Terapia: auto-massaggiarmi la cicatrice, toccarla, trattarmela, imparare ad attraversarla con il respiro.
Solo l'idea mi fa stare male e piangere. Io che amo il tatto, che massaggio e mi auto-massaggio, che gioco con il respiro e uso il mio respiro per sostenere gli altri, messa sotto scacco da una cicatrice piatta di 13 centimetri che dovrebbe rappresentare l'evento più bello della vita di una donna e invece per me (ma non solo per me) rappresenta uno degli episodi più brutti, tanto da rimuoverlo.
Questa è la società in cui viviamo: fare partorire le donne con rabbia e dolore, come se non ci fosse un modo diverso. Ma un modo diverso c'è. Oggi lo so. Ed è importante che le donne finalmente lo sappiano. E questo modo non si chiama "epidurale", ma si chiama preparazione psico-fisica al parto naturale, in un ambiente confortevole, sereno e protetto.
Se siete incinte o lo state programmando informatevi, per il vostro bene.
Alla fine l'osteopata mi ha detto: "non appena supererai questo blocco potrai aiutare le altre donne, perché solo chi ha sofferto può trasmettere profondamente la sua esperienza agli altri".

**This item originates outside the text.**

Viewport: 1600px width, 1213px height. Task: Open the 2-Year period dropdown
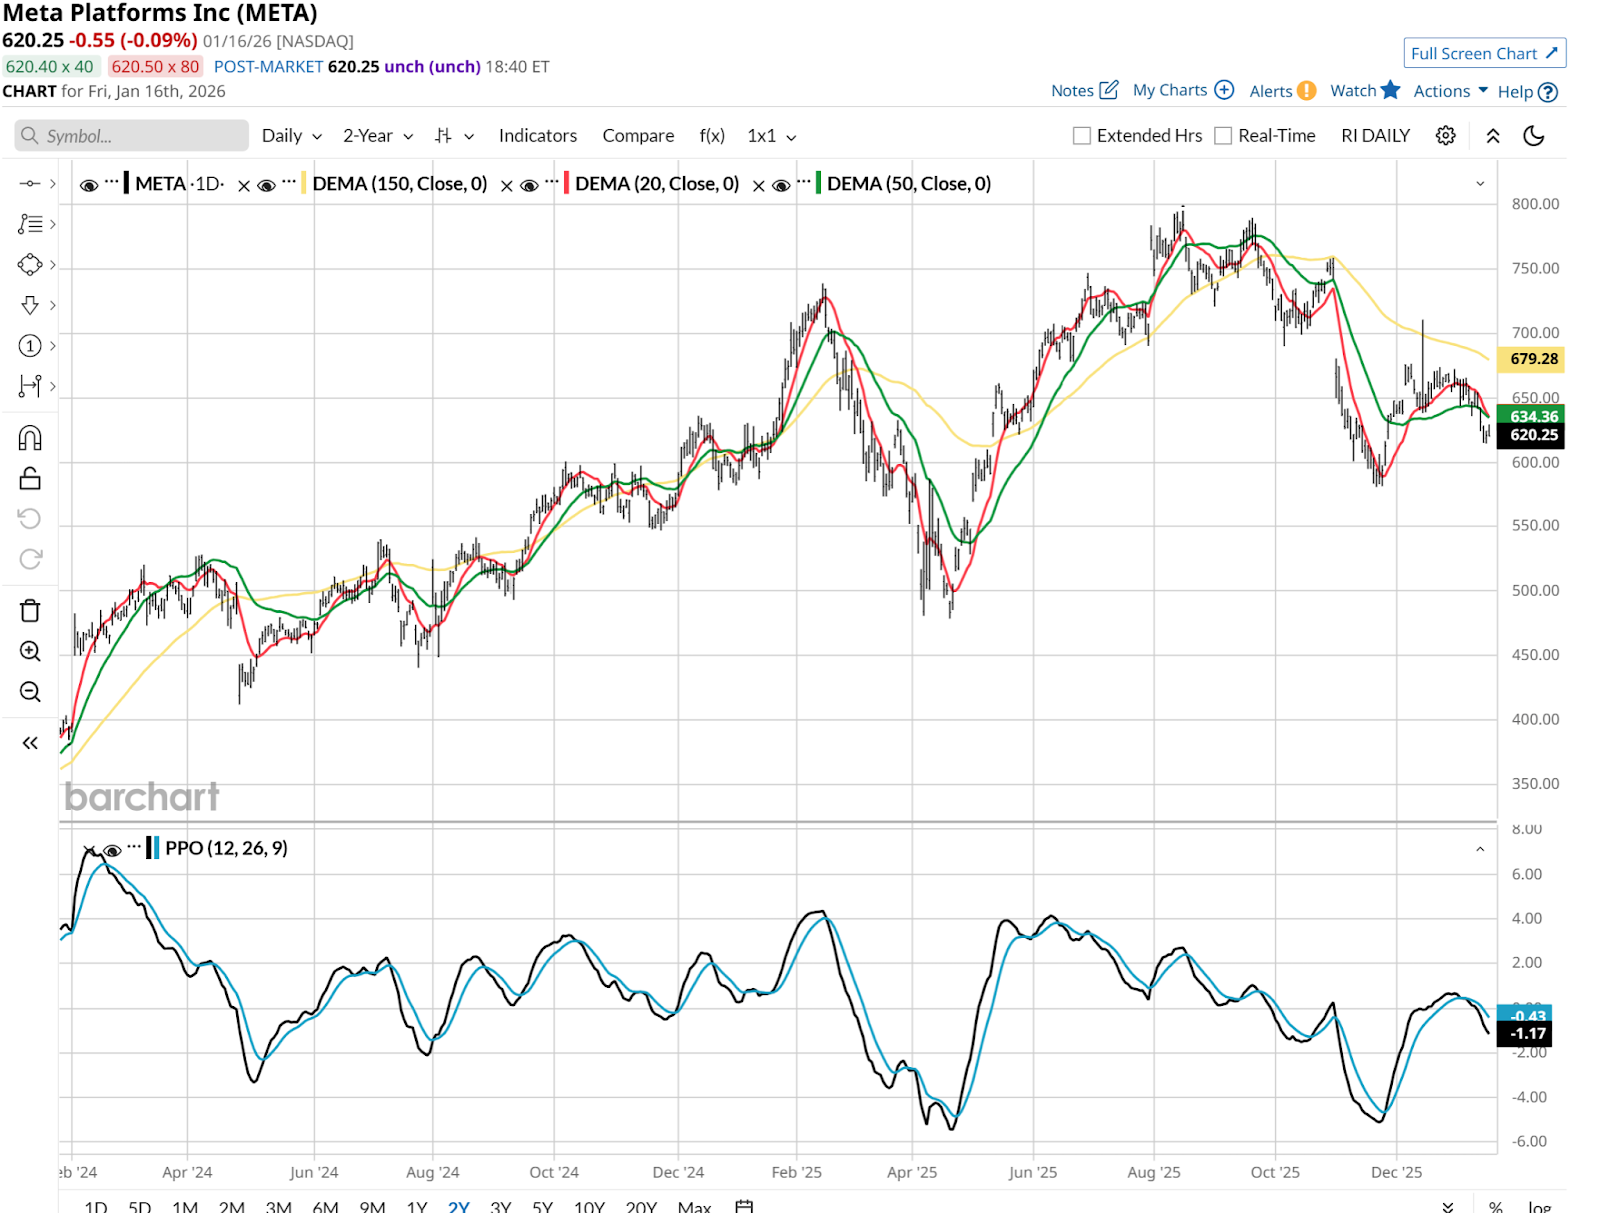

È quello che vorrei fare, e ancora non so come cavolo devo affrontare questa cavolo di cicatrice, ma il fatto che si sia risvegliata così prepotentemente dopo essermi formata per lo yoga in gravidanza e averlo insegnato, e in concomitanza di un seminario sul tantra e di uno sul perdono è un segnale che non posso davvero ignorare. Ci vado a provare.